**Travail demandé:**
**a.** D'après le texte sur le film d'animation de Yeon Sang-ho, pourquoi Jong-suk porte-t-il les vieux pantalons de sa grande sœur ?
**b.** Prolongez le texte sur le film d'animation de Yeon Sang-ho à partir de sa dernière phrase.

Avant
Dernier train pour Busan,
Yeon Sang-ho avait réalisé The Kings
of pigs,
son premier film, présenté
à la Quinzaine des réalisateurs du Festival de Cannes 2012. Malgré
ses qualités, ce film d'animation coréen (chose rare) n'est jamais
sorti, sans doute à cause de la bronca de la presse cannoise :
« drame du bizutage traité en film d'animation pour faire
passer la pilule de la double fascination de l'humiliation et des
bourreaux. L'homme est un loup pour l'homme ? Merci du scoop »,
lisait-on dans les Cahiers du Cinéma. The
King of pigs n’est
pas un film pour les enfants bien que ce soit son sujet principal. Et
il y a fort à parier que le récit soit en partie autobiographique
tant l’urgence narrative est palpable.
Jeune
écrivain, Jong-suk (voix de Yang Ik-june) vient de se faire
engueuler par son éditeur après lui avoir fait lire le début de
son nouveau roman. C’est justement ce premier chapitre qui ouvre le
film. On voit un homme prendre sa douche, s’avancer nu et découvrir
dans le reflet son visage transformé en monstre. Cette séquence
initiale donne le ton âpre et sombre de tout le film. De retour chez
lui, prostré dans l’obscurité, il s’engueule violemment avec sa
petite amie et quitte furieux l’appartement. Il reçoit alors un
coup de téléphone. Kyung-min (voix de Oh Jeong-se) l’appelle
après quinze ans sans s’être vus. Il veut lui parler et ils
décident de se retrouver.
Un
long flash-back démarre qui va plonger les deux hommes dans leur
adolescence quand ils étaient collégiens. Etonnement, ce sont des
actrices (Kim Hye-na et Park Hee-bon) qui donnent leurs voix aux
personnages enfants. Jong-suk et Kyung-min ne sont pas très
populaires. Le premier est pauvre, ne mange jamais de viande à son
repas de midi. Le deuxième, binoclard – ce qui lui vaut des
moqueries – est au contraire riche mais son père tient un karaoké
(comprendre une maison close). Ils sont les souffre-douleurs du
délégué de classe ventripotent qui entend faire régner sa
discipline de faire à tous, à se faire respecter et à perpétuer
la hiérarchie instituée par les plus grands du lycée.
Les
deux ados reçoivent quelques coups et souvent des insultes quand ils
ne se font pas palper l’entrejambe par le délégué pour se moquer
d’eux. Tout change quand Chul Kim (voix de Kim Kkobbi), qui refuse
de se laisser faire, se met à tabasser le délégué qui a découpé
l’arrière du pantalon de Jong-suk. Ce dernier, pauvre comme je
l’ai expliqué, n’a pas d’argent pour un pantalon et porte donc
les vieux pantalons de sa grande sœur. Ce sera un sujet de moquerie.

(Entrées tirées d'une collection)
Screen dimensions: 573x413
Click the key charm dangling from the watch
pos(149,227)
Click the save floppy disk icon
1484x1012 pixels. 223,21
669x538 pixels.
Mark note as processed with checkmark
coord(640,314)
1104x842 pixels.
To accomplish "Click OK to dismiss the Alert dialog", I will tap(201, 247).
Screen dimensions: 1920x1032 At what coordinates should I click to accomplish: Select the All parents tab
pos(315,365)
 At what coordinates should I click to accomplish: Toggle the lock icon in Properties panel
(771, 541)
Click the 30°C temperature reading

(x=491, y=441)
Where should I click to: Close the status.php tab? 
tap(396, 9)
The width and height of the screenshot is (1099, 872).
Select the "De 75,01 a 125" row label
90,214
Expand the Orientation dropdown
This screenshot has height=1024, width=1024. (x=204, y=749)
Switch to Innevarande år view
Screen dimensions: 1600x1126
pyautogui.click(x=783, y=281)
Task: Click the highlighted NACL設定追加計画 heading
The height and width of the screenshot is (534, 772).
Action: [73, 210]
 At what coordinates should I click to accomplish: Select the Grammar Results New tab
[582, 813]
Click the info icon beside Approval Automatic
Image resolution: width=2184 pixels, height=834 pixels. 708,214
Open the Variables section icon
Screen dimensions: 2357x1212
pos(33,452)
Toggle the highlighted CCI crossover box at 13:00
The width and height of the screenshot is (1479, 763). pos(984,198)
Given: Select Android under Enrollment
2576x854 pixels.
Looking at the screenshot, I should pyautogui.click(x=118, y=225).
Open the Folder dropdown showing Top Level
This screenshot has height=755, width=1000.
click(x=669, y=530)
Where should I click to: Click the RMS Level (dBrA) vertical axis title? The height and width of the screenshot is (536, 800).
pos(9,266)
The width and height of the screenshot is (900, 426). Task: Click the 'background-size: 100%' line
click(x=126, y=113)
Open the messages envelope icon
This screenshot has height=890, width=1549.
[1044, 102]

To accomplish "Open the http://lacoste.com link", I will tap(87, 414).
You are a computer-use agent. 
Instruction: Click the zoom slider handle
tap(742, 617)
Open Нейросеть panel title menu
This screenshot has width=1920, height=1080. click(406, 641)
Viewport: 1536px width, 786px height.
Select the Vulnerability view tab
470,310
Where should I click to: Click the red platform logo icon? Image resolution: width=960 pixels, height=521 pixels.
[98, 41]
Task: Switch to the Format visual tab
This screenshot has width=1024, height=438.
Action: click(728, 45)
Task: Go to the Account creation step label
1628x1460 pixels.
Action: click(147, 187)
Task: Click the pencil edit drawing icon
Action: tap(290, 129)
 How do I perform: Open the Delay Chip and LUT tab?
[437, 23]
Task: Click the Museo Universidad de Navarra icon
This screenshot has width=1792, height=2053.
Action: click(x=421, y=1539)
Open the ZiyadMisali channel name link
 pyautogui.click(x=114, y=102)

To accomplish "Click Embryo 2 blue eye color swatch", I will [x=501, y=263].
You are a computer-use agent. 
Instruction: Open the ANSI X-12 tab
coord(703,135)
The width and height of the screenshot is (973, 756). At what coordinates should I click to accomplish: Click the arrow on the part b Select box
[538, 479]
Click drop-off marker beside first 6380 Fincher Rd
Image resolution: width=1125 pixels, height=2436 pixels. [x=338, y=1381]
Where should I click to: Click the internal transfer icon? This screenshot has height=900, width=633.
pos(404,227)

**Résultats attendus:**
**a.** Parce qu'il est pauvre et n'a pas d'argent pour s'acheter un pantalon.

**b.**
Chul fracasse la tête de plusieurs élèves avec la boucle de sa
ceinture et se fera expulsé pour cela. A son retour, les
représailles ne cessent pas et c’est l’escalade des coups des
deux côtés. Chul ne se laisse pas conter son attitude. C’est une
guerre sourde, sans les adultes, qui se prépare au lycée.
Chul
Kim devient le meilleur ami des deux laissés pour compte. Ce qui
augmente encore les moqueries. L’arrivée d’un nouveau en classe,
Park Chan-young (voix de Jo Yeong-bin), qui porte lui aussi des
lunettes, offre un nouvel espoir aux deux ados. Peine perdue, le
délégué a tôt fait de la mettre sur le droit chemin après
l’avoir aspergé de pisse dans les toilettes. Chul espère défaire
l’engeance qui veut lui nuire. Il entraîne les deux garçons dans
une maison désaffectée et tue un chat à coups de couteaux, dans
une séquence à la fois forte en émotion et terrible de brutalité
rentrée. Les trois garçons vivent cette épreuve comme une
catharsis tout en sachant qu’ils ne peuvent pas grand-chose contre
l’autorité du délégué.
Le
film, grâce à l’animation, permet de découvrir ce passé hyper
violent caractérisé ce chat crevé revient comme un fantôme dans
l’imaginaire de Jong-suk. Parfois c’est le visage de Chul qui se
transforme quand il pense à se venger des autres élèves.
L’animation dans The
King of pigs est très
basique, archaïques, saccadée accentuant le sentiment de malaise
des trois personnages. De nombreuses scènes sans musique sont très
émouvantes, touchent au cœur par leur simplicité. Le désespoir
des ados est parfaitement ressenti. La violence et les humiliations
quotidiennes décrivent une Corée qui fabrique des monstres. Le film
ménage également un suspense sur le destin de Chul et un finale de
grande tenue. Il ne reste plus qu'à trouver un distributeur pour
faire découvrir ce film.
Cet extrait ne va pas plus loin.